Kemudian pada masa Dinasti ini perpustakaan juga mempunyai peran yang tidak kecil dibandingkan dengan masjid untuk itu para Imam dan wazir memperbanyak pengadaan berbagai buku ilmu pengetahuan sehingga perpustakaan istana menjadi perpustakaan yang terbesar pada masanya, ketika itu memiliki kurang lebih 200.000 buku dan 2.400 eksemplar Al-Quran yang dihiasi ornamen-ornamen indah.perpustakaan ini di kenal dengan nama Dar al-Ulum digabungkan dengan Dar al-Hikmah yang berisi berbagai ilmu pengetahuan sehingga melahirkan sejumlah ulama, pada masa ini muncul sejumlah ulama diantaranya: Muhammad Al-Tamimi (ahli Fisika dan kedokteran), Al-Kindi (ahli sejarah dan filsafat), Al-Nu’man (ahli hukum dan menjabat sebagai hakim), Ali Ibn Yusuf (w. 1009) seorang astronomi paling hebat yang dilahirkan di Mesir: Abu Ali Al-Hasan  dan Ibn Al-Haitam yang meruapakan peletak dasar ilmu fisika dan optik. Ibn Al-Haitam menulis tidak kurang seratus karya yang meliputi bidang matematika, astronomi, filsafat dan kedokteran. Karya monumentalnya Kitab Al-Manazhir mengenai ilmu optik: Ammar Ibn Ali Al-Maushili dengan karya Al-Muntakhab fi  ‘ilaj al-‘Ayn (Karya Pilihan tentang Penyembuhan Mata).[5]

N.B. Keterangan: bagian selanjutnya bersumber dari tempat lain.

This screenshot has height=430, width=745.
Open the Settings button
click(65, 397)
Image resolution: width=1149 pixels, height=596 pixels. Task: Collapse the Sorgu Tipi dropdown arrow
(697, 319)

Dinasti Fatimiyah ini menggunakan model pemerintahan yang bersifat keagamaan. Dalam arti bahwa hubungan-hubungan dengan agama sangatlah kuat, simbol-simbol keagamaan, khususnya. Dalam hubunganya dengan keluarga Ali, sangat ditonjolkan dalam mengurus pemerintahan. Seperti dinyatakan oleh Moh Nurhakim, bahwa Fatimiyah membangun masjid-masjid, seperti Al-Azhar dan Al-Hakim, dengan menara serta kubahnya yang menjulang bagaikan ketinggian para Imam, dan mengingatkan terhadap kota suci Makkah dan Madinah  Sebagai suatu cara memuliakan terhadap Imam karena kesungguhannya dalam berbakti kepada Tuhan. Selain itu menurut mereka doktrin keimaman adalah bahwa Imam mesti dijaga oleh Allah dari kesalahan-kesalahan yang biasa dilakukan oleh manusia biasa. Selanjutnya, doktrin ini bisa dimanfaatkan oleh para khalifah untuk membuat legitimasi keagamaan pada dirinya. MisaInya, Ubaidillah Al-Mahdi, pendiri Fatimiyah, adalah gelar dari Said bin Husain Al-Salamiyah, sekaligus dengan gelar ini dia menyatakan diri sebagai Imam dari Syi’ah Ismailiyah. Dengan gelar ini, maka setidaknya akan menimbulkan kesan umum bahwa sang khalifah adalah seorang imam yang terjaga dari kesalahan-kesalahan fatal.[6]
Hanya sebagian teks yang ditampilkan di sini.